FastSpeech is a feed-forward structure based on Transformer, instead of using the encoder-attention-decoder based architecture. This model extracts attention alignments from an encoder-decoder based teacher model for phoneme duration prediction, which is used by a length regulator to expand the source phoneme sequence to match the length of the target mel-spectrogram sequence for parallel mel-spectrogram generation. We use the TransformerTTS as teacher model. The model consists of encoder, decoder and length regulator three parts.

Project Structure

├── config                 # yaml configuration files
├── synthesis.py           # script to synthesize waveform from text
├── train.py               # script for model training

Saving & Loading

train_transformer.py and train_vocoer.py have 3 arguments in common, --checkpoint, --iteration and --output.

  1. --output is the directory for saving results. During training, checkpoints are saved in ${output}/checkpoints and tensorboard logs are saved in ${output}/log. During synthesis, results are saved in ${output}/samples and tensorboard log is save in ${output}/log.

  2. --checkpoint is the path of a checkpoint and --iteration is the target step.
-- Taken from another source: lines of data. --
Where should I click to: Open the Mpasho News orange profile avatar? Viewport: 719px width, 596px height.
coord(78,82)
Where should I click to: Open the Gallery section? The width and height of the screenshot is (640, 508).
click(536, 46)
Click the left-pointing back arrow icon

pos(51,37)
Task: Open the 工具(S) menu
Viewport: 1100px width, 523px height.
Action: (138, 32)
They are used to load checkpoints in the following way.

    • If --checkpoint is provided, the checkpoint specified by --checkpoint is loaded.

    • If --checkpoint is not provided, we try to load the checkpoint of the target step specified by --iteration from the ${output}/checkpoints/ directory, e.g. if given --iteration 120000, the checkpoint ${output}/checkpoints/step-120000.* will be load.
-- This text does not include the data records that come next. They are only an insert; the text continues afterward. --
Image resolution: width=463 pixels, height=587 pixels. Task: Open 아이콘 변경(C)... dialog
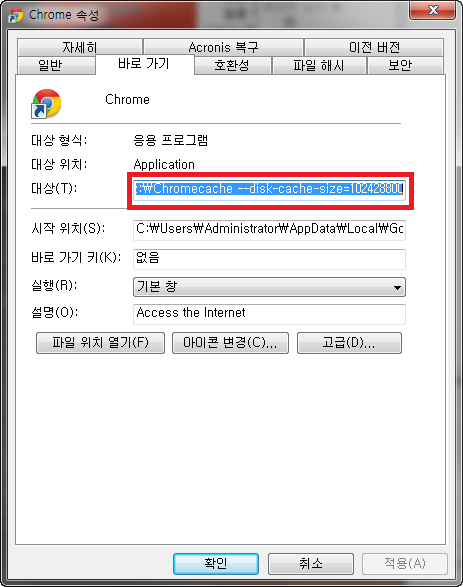point(230,343)
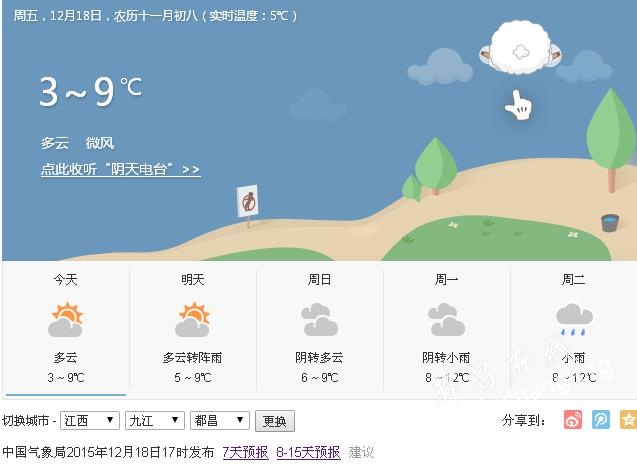
Task: Click Tuesday's light rain icon
Action: [574, 319]
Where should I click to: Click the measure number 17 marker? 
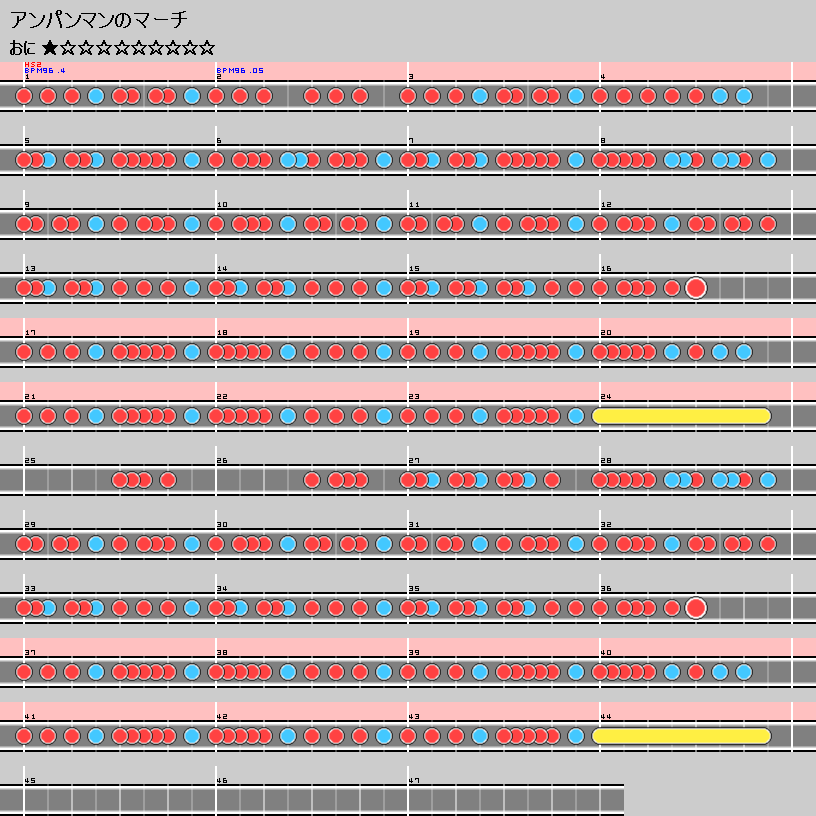30,333
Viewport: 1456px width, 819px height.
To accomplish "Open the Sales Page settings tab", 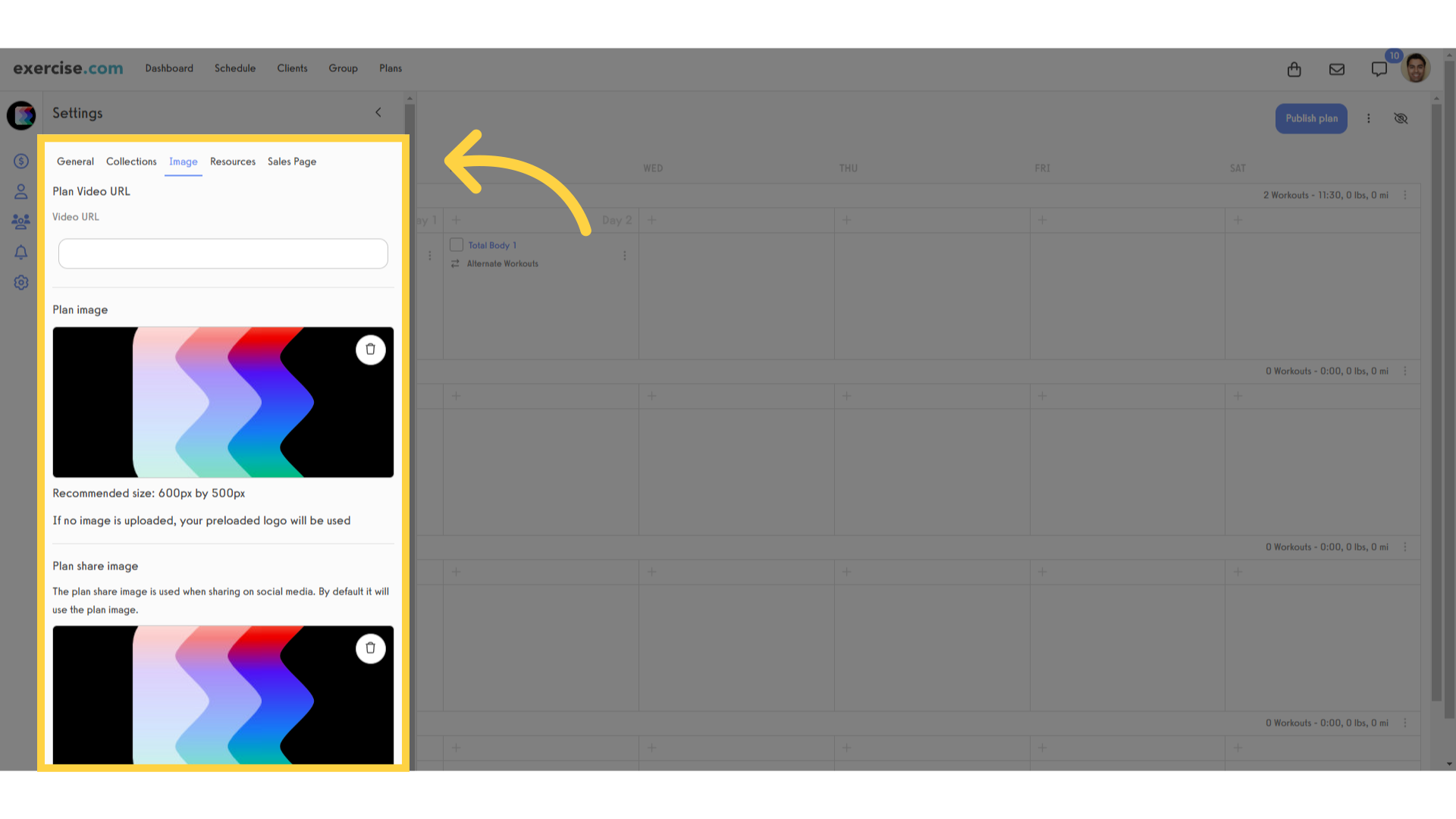I will (x=291, y=161).
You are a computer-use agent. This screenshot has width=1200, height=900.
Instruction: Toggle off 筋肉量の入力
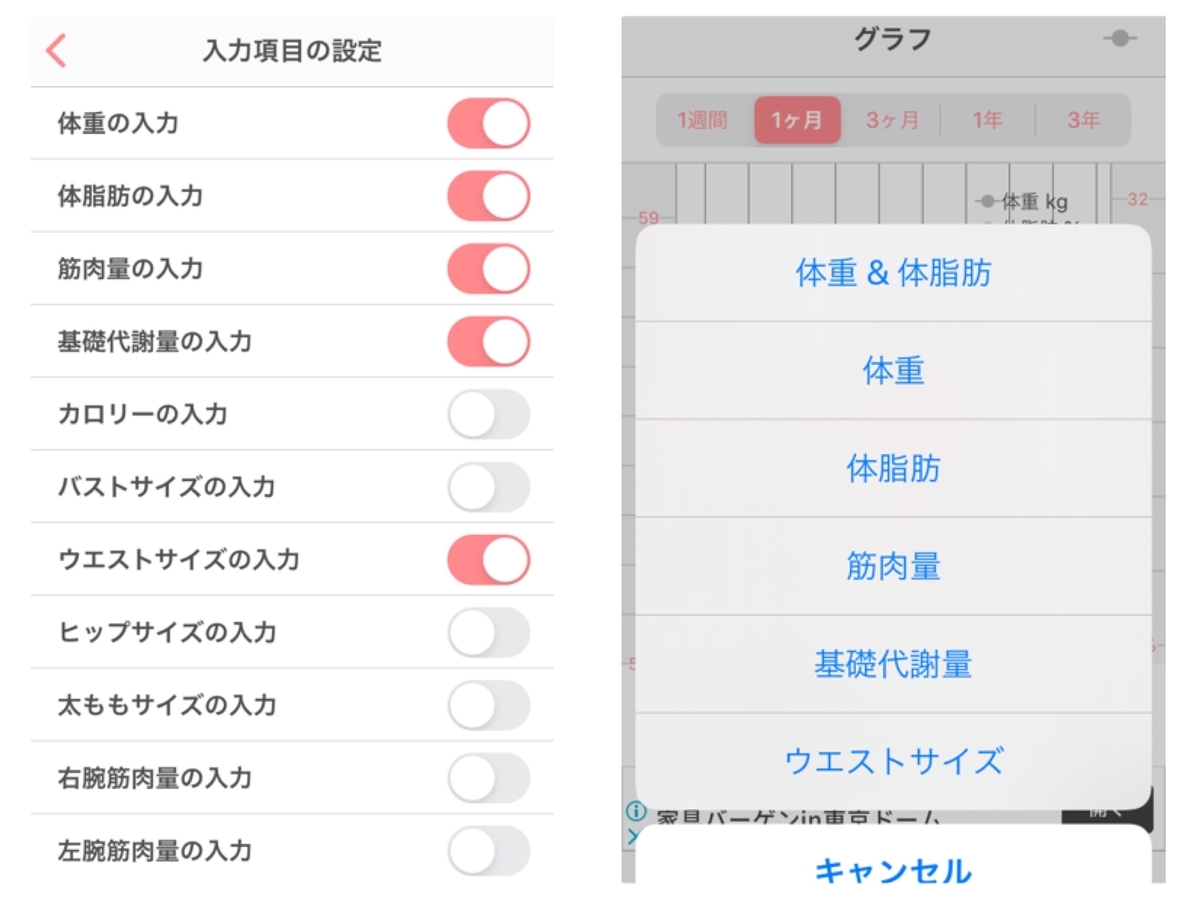[x=488, y=268]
    • If both --checkpoint and --iteration are not provided, we try to load the latest checkpoint from ${output}/checkpoints/ directory.

Compute Phoneme Duration

A ground truth duration of each phoneme (number of frames in the spectrogram that correspond to that phoneme) should be provided when training a FastSpeech model.

We compute the ground truth duration of each phomemes in the following way. We extract the encoder-decoder attention alignment from a trained Transformer TTS model; Each frame is considered corresponding to the phoneme that receive the most attention;

You can run alignments/get_alignments.py to get it.

cd alignments
python get_alignments.py \
--use_gpu=1 \
--output='./alignments' \
--data=${DATAPATH} \
--config=${CONFIG} \
--checkpoint_transformer=${CHECKPOINT} \

where ${DATAPATH} is the path saved LJSpeech data, ${CHECKPOINT} is the pretrain model path of TransformerTTS, ${CONFIG} is the config yaml file of TransformerTTS checkpoint. It is necessary for you to prepare a pre-trained TranformerTTS checkpoint.
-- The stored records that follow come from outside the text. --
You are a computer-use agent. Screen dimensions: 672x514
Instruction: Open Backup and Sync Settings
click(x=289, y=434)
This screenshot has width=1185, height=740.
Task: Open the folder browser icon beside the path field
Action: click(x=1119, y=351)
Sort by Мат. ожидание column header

For more help on arguments

python alignments.py --help.

Or you can use your own phoneme duration, you just need to process the data into the following format.

{'fname1': alignment1,
'fname2': alignment2,
...}

Train FastSpeech

FastSpeech model can be trained by running train.py.

python train.py \
--use_gpu=1 \
--data=${DATAPATH} \
--alignments_path=${ALIGNMENTS_PATH} \
--output=${OUTPUTPATH} \
--config='configs/ljspeech.yaml' \

Or you can run the script file directly.

sh train.sh

If you want to train on multiple GPUs, start training in the following way.

CUDA_VISIBLE_DEVICES=0,1,2,3
python -m paddle.distributed.launch --selected_gpus=0,1,2,3 --log_dir ./mylog train.py \
--use_gpu=1 \
--data=${DATAPATH} \
--alignments_path=${ALIGNMENTS_PATH} \
--output=${OUTPUTPATH} \
--config='configs/ljspeech.yaml' \

If you wish to resume from an existing model, See Saving-&-Loading for details of checkpoint loading.

For more help on arguments

python train.py --help.

Synthesis

After training the FastSpeech, audio can be synthesized by running synthesis.py.

python synthesis.py \
--use_gpu=1 \
--alpha=1.0 \
--checkpoint=${CHECKPOINTPATH} \
--config='configs/ljspeech.yaml' \
--output=${OUTPUTPATH} \
--vocoder='griffinlim' \

We currently support two vocoders, griffinlim and waveflow. You can set --vocoder to use one of them. If you want to use waveflow as your vocoder, you need to set --config_vocoder and --checkpoint_vocoder which are the path of the config and checkpoint of vocoder. You can download the pretrain model of waveflow from here.

Or you can run the script file directly.

sh synthesis.sh

For more help on arguments

python synthesis.py --help.

Then you can find the synthesized audio files in ${OUTPUTPATH}/samples.